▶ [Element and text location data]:

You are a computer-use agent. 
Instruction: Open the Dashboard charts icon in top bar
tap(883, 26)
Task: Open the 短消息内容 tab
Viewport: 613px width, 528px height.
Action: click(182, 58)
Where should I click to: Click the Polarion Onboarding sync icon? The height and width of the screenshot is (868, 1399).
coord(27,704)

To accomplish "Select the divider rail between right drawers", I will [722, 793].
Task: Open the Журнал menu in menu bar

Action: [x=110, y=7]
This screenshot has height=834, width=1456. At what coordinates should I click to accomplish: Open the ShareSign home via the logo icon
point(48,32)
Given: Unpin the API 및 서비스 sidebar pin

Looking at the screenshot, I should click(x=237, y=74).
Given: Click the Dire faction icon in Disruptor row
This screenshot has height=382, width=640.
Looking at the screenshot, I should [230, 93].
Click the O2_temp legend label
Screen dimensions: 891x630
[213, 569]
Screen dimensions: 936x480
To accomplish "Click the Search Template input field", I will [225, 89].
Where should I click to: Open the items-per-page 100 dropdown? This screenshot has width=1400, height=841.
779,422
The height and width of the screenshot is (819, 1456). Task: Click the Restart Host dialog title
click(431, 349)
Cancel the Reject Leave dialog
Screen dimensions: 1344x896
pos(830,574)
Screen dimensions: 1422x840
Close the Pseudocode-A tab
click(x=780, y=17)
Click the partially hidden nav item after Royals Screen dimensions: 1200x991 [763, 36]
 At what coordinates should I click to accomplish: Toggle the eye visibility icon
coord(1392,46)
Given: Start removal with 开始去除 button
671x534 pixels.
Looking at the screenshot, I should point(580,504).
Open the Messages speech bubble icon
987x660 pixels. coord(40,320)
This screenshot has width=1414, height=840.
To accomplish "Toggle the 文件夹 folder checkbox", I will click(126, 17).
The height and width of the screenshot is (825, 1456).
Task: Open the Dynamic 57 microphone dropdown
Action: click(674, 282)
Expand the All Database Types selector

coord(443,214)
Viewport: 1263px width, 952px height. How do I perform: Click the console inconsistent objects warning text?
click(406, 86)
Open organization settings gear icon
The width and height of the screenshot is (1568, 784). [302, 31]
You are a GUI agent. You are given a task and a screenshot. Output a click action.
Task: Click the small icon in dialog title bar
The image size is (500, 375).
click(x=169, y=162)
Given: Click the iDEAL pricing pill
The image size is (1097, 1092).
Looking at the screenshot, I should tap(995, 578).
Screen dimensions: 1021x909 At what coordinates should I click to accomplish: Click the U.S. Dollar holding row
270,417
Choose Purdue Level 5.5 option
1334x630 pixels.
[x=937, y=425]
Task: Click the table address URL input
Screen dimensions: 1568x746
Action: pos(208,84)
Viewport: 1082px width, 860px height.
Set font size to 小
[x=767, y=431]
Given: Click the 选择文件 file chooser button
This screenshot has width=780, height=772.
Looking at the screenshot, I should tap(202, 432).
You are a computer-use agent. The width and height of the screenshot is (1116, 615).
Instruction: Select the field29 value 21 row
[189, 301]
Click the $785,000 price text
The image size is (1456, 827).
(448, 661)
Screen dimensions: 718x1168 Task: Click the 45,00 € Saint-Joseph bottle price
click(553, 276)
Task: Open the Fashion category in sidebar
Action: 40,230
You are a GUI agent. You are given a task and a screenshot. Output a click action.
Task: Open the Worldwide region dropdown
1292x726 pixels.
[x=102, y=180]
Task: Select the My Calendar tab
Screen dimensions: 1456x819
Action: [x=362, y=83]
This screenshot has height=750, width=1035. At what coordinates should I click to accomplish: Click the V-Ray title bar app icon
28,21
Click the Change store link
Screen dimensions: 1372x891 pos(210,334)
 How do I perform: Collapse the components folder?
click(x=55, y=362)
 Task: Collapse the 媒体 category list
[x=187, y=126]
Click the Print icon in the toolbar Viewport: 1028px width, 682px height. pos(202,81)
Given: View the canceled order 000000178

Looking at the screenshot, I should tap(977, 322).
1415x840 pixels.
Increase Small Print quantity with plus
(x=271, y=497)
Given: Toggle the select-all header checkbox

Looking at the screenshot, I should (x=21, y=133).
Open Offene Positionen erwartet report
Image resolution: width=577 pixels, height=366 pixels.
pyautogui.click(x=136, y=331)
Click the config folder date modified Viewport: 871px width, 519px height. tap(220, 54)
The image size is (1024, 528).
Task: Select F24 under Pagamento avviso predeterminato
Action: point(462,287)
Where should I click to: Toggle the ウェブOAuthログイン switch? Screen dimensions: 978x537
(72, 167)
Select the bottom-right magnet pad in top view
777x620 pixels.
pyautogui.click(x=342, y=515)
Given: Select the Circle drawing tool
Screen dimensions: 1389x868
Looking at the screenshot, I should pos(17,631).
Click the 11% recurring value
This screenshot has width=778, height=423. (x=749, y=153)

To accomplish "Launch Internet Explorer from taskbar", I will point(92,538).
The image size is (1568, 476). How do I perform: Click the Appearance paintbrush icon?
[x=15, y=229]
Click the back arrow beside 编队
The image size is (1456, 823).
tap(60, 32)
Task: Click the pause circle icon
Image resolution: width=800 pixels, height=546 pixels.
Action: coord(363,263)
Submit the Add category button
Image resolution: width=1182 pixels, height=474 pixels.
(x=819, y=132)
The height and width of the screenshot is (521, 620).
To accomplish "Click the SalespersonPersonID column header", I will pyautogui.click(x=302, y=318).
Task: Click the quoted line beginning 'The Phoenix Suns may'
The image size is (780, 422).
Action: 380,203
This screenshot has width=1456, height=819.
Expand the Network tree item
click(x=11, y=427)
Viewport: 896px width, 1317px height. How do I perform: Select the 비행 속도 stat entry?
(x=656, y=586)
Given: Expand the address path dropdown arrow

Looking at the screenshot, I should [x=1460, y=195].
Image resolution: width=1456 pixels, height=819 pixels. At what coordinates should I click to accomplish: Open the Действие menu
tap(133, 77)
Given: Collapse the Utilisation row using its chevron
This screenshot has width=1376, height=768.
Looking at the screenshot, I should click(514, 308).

▶ [What the task asks]:
Can you repeat the lines of material exactly, starting at the line that contains "This screenshot has height=750, width=1035." and ending at the line that contains "pyautogui.click(x=342, y=515)"?

▶ [Result for this task]:
This screenshot has height=750, width=1035. At what coordinates should I click to accomplish: Click the V-Ray title bar app icon
28,21
Click the Change store link
Screen dimensions: 1372x891 pos(210,334)
 How do I perform: Collapse the components folder?
click(x=55, y=362)
 Task: Collapse the 媒体 category list
[x=187, y=126]
Click the Print icon in the toolbar Viewport: 1028px width, 682px height. pos(202,81)
Given: View the canceled order 000000178

Looking at the screenshot, I should tap(977, 322).
1415x840 pixels.
Increase Small Print quantity with plus
(x=271, y=497)
Given: Toggle the select-all header checkbox

Looking at the screenshot, I should (x=21, y=133).
Open Offene Positionen erwartet report
Image resolution: width=577 pixels, height=366 pixels.
pyautogui.click(x=136, y=331)
Click the config folder date modified Viewport: 871px width, 519px height. tap(220, 54)
The image size is (1024, 528).
Task: Select F24 under Pagamento avviso predeterminato
Action: point(462,287)
Where should I click to: Toggle the ウェブOAuthログイン switch? Screen dimensions: 978x537
(72, 167)
Select the bottom-right magnet pad in top view
777x620 pixels.
pyautogui.click(x=342, y=515)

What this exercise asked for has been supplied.